### What the task asks
Pull out each row below that contains the word "Instruction" and copy it in full.

Input start

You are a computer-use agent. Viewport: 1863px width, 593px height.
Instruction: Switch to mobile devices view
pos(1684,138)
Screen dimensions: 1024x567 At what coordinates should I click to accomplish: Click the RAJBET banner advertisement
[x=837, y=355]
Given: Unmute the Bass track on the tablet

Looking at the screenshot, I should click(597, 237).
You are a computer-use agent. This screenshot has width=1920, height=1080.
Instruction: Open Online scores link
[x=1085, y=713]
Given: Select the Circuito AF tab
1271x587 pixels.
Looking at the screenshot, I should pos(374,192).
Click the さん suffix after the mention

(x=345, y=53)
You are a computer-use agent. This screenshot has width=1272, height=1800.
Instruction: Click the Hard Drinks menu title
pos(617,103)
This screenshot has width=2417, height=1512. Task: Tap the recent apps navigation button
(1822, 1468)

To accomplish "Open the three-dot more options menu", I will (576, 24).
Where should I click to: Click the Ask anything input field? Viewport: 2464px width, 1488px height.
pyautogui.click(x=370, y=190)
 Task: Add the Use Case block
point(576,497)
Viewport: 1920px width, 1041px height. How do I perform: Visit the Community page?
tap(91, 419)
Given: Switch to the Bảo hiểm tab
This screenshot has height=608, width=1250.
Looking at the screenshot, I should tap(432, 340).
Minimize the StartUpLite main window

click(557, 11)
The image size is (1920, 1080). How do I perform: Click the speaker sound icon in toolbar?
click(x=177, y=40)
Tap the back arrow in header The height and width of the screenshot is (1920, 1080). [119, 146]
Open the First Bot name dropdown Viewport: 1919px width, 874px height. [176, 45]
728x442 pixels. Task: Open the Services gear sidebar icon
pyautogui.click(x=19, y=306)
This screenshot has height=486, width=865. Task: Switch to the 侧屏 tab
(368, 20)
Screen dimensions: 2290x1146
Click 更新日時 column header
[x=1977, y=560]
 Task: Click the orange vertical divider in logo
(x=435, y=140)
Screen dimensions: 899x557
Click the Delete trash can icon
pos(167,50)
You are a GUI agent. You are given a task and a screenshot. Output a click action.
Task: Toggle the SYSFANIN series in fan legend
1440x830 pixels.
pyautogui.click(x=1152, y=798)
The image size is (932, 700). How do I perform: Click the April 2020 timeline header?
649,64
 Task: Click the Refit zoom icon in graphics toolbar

Input end

### Exercise output
Instruction: Switch to mobile devices view
Instruction: Open Online scores link
Instruction: Click the Hard Drinks menu title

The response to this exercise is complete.